[Pixel coordinate grounding data]
------------------------------------------------
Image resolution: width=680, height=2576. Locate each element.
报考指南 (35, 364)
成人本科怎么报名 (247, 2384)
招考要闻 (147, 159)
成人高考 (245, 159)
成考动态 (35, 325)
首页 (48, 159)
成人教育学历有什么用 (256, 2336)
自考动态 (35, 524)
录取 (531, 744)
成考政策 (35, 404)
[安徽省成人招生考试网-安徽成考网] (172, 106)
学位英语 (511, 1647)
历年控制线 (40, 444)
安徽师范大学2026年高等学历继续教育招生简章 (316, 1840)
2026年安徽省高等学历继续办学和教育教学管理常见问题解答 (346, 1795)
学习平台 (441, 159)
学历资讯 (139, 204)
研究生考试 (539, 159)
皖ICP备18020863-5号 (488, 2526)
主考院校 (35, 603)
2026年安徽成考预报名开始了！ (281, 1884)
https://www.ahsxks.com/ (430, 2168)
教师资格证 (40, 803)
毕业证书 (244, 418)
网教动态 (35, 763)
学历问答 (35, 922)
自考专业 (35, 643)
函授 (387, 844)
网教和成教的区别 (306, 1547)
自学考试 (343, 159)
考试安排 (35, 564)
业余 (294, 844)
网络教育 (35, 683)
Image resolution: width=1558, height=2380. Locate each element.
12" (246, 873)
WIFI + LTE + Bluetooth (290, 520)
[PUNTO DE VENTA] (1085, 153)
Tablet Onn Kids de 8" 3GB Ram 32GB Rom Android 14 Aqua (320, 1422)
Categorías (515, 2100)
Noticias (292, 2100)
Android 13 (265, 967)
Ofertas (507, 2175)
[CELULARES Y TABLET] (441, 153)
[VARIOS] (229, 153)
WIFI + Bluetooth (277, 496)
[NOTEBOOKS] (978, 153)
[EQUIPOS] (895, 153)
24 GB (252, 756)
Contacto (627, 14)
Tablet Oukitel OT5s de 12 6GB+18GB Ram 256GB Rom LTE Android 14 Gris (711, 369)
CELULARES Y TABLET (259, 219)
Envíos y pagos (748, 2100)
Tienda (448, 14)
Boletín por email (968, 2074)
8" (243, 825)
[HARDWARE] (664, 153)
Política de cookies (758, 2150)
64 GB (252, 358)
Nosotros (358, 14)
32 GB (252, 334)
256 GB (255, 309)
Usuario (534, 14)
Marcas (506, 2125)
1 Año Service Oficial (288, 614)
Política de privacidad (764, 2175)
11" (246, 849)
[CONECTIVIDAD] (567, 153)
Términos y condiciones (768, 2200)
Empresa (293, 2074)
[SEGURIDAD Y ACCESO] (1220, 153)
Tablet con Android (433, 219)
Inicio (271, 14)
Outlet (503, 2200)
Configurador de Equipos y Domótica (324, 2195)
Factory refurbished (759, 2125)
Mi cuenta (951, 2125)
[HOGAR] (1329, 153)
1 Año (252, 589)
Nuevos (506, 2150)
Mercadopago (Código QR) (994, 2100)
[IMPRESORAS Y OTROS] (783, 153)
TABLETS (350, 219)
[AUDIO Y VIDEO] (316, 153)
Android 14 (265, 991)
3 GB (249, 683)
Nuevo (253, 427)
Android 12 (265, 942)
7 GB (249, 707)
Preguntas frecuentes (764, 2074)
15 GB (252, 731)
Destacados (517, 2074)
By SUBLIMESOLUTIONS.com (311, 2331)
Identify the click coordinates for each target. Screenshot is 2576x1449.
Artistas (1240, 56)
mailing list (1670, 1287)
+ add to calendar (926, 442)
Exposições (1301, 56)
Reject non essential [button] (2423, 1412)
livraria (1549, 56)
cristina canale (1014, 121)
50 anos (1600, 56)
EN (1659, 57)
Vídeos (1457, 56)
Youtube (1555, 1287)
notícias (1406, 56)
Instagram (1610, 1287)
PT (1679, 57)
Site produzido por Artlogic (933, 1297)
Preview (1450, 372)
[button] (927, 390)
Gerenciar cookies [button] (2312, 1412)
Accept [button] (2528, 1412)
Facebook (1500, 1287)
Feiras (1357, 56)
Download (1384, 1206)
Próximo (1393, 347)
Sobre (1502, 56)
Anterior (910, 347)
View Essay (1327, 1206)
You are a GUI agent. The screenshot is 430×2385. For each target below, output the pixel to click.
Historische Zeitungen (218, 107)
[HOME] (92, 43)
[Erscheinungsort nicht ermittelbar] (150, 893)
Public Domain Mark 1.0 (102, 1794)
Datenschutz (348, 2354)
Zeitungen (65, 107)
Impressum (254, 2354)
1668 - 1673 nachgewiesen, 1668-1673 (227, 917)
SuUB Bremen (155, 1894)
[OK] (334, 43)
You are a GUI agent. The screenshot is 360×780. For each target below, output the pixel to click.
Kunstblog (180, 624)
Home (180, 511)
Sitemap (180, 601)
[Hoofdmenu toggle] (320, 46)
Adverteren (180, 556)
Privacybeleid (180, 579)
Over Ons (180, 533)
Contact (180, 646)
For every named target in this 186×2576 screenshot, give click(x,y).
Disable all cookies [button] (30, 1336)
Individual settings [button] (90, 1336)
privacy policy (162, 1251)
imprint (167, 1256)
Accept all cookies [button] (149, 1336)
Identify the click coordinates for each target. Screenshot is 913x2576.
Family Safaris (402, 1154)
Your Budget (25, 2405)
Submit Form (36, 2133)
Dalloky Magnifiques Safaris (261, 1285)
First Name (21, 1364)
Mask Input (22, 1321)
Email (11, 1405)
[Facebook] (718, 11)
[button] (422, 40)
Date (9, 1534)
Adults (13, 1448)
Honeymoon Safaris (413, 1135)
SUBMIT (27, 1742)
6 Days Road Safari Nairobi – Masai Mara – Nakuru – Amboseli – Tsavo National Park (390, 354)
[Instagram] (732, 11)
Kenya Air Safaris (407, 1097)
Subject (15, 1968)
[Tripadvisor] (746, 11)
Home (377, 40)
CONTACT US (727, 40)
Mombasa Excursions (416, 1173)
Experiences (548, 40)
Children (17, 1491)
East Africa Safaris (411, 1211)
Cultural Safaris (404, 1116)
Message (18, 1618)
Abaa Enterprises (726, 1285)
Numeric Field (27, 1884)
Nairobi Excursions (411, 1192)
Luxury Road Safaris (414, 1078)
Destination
------------------------------------------------
### WHAT IS BEING ASKED
Retype the entries shown above. Keep every word exactly as it is.

### PROBLEM SOLUTION
Image resolution: width=680, height=2576. Locate each element.
报考指南 (35, 364)
成人本科怎么报名 (247, 2384)
招考要闻 (147, 159)
成人高考 (245, 159)
成考动态 (35, 325)
首页 (48, 159)
成人教育学历有什么用 (256, 2336)
自考动态 (35, 524)
录取 (531, 744)
成考政策 (35, 404)
[安徽省成人招生考试网-安徽成考网] (172, 106)
学位英语 (511, 1647)
历年控制线 (40, 444)
安徽师范大学2026年高等学历继续教育招生简章 (316, 1840)
2026年安徽省高等学历继续办学和教育教学管理常见问题解答 (346, 1795)
学习平台 (441, 159)
学历资讯 (139, 204)
研究生考试 (539, 159)
皖ICP备18020863-5号 (488, 2526)
主考院校 (35, 603)
2026年安徽成考预报名开始了！ (281, 1884)
https://www.ahsxks.com/ (430, 2168)
教师资格证 (40, 803)
毕业证书 (244, 418)
网教动态 (35, 763)
学历问答 (35, 922)
自考专业 (35, 643)
函授 (387, 844)
网教和成教的区别 (306, 1547)
自学考试 (343, 159)
考试安排 (35, 564)
业余 (294, 844)
网络教育 (35, 683)
Image resolution: width=1558, height=2380. Locate each element.
12" (246, 873)
WIFI + LTE + Bluetooth (290, 520)
[PUNTO DE VENTA] (1085, 153)
Tablet Onn Kids de 8" 3GB Ram 32GB Rom Android 14 Aqua (320, 1422)
Categorías (515, 2100)
Noticias (292, 2100)
Android 13 (265, 967)
Ofertas (507, 2175)
[CELULARES Y TABLET] (441, 153)
[VARIOS] (229, 153)
WIFI + Bluetooth (277, 496)
[NOTEBOOKS] (978, 153)
[EQUIPOS] (895, 153)
24 GB (252, 756)
Contacto (627, 14)
Tablet Oukitel OT5s de 12 6GB+18GB Ram 256GB Rom LTE Android 14 Gris (711, 369)
CELULARES Y TABLET (259, 219)
Envíos y pagos (748, 2100)
Tienda (448, 14)
Boletín por email (968, 2074)
8" (243, 825)
[HARDWARE] (664, 153)
Política de cookies (758, 2150)
64 GB (252, 358)
Nosotros (358, 14)
32 GB (252, 334)
256 GB (255, 309)
Usuario (534, 14)
Marcas (506, 2125)
1 Año Service Oficial (288, 614)
Política de privacidad (764, 2175)
11" (246, 849)
[CONECTIVIDAD] (567, 153)
Términos y condiciones (768, 2200)
Empresa (293, 2074)
[SEGURIDAD Y ACCESO] (1220, 153)
Tablet con Android (433, 219)
Inicio (271, 14)
Outlet (503, 2200)
Configurador de Equipos y Domótica (324, 2195)
Factory refurbished (759, 2125)
Mi cuenta (951, 2125)
[HOGAR] (1329, 153)
1 Año (252, 589)
Nuevos (506, 2150)
Mercadopago (Código QR) (994, 2100)
[IMPRESORAS Y OTROS] (783, 153)
TABLETS (350, 219)
[AUDIO Y VIDEO] (316, 153)
Android 14 (265, 991)
3 GB (249, 683)
Nuevo (253, 427)
Android 12 (265, 942)
7 GB (249, 707)
Preguntas frecuentes (764, 2074)
15 GB (252, 731)
Destacados (517, 2074)
By SUBLIMESOLUTIONS.com (311, 2331)
Identify the click coordinates for each target. Screenshot is 2576x1449.
Artistas (1240, 56)
mailing list (1670, 1287)
+ add to calendar (926, 442)
Exposições (1301, 56)
Reject non essential [button] (2423, 1412)
livraria (1549, 56)
cristina canale (1014, 121)
50 anos (1600, 56)
EN (1659, 57)
Vídeos (1457, 56)
Youtube (1555, 1287)
notícias (1406, 56)
Instagram (1610, 1287)
PT (1679, 57)
Site produzido por Artlogic (933, 1297)
Preview (1450, 372)
[button] (927, 390)
Gerenciar cookies [button] (2312, 1412)
Accept [button] (2528, 1412)
Facebook (1500, 1287)
Feiras (1357, 56)
Download (1384, 1206)
Próximo (1393, 347)
Sobre (1502, 56)
Anterior (910, 347)
View Essay (1327, 1206)
You are a GUI agent. The screenshot is 430×2385. For each target below, output the pixel to click.
Historische Zeitungen (218, 107)
[HOME] (92, 43)
[Erscheinungsort nicht ermittelbar] (150, 893)
Public Domain Mark 1.0 (102, 1794)
Datenschutz (348, 2354)
Zeitungen (65, 107)
Impressum (254, 2354)
1668 - 1673 nachgewiesen, 1668-1673 (227, 917)
SuUB Bremen (155, 1894)
[OK] (334, 43)
You are a GUI agent. The screenshot is 360×780. For each target below, output the pixel to click.
Kunstblog (180, 624)
Home (180, 511)
Sitemap (180, 601)
[Hoofdmenu toggle] (320, 46)
Adverteren (180, 556)
Privacybeleid (180, 579)
Over Ons (180, 533)
Contact (180, 646)
For every named target in this 186×2576 screenshot, give click(x,y).
Disable all cookies [button] (30, 1336)
Individual settings [button] (90, 1336)
privacy policy (162, 1251)
imprint (167, 1256)
Accept all cookies [button] (149, 1336)
Identify the click coordinates for each target. Screenshot is 913x2576.
Family Safaris (402, 1154)
Your Budget (25, 2405)
Submit Form (36, 2133)
Dalloky Magnifiques Safaris (261, 1285)
First Name (21, 1364)
Mask Input (22, 1321)
Email (11, 1405)
[Facebook] (718, 11)
[button] (422, 40)
Date (9, 1534)
Adults (13, 1448)
Honeymoon Safaris (413, 1135)
SUBMIT (27, 1742)
6 Days Road Safari Nairobi – Masai Mara – Nakuru – Amboseli – Tsavo National Park (390, 354)
[Instagram] (732, 11)
Kenya Air Safaris (407, 1097)
Subject (15, 1968)
[Tripadvisor] (746, 11)
Home (377, 40)
CONTACT US (727, 40)
Mombasa Excursions (416, 1173)
Experiences (548, 40)
Children (17, 1491)
East Africa Safaris (411, 1211)
Cultural Safaris (404, 1116)
Message (18, 1618)
Abaa Enterprises (726, 1285)
Numeric Field (27, 1884)
Nairobi Excursions (411, 1192)
Luxury Road Safaris (414, 1078)
Destination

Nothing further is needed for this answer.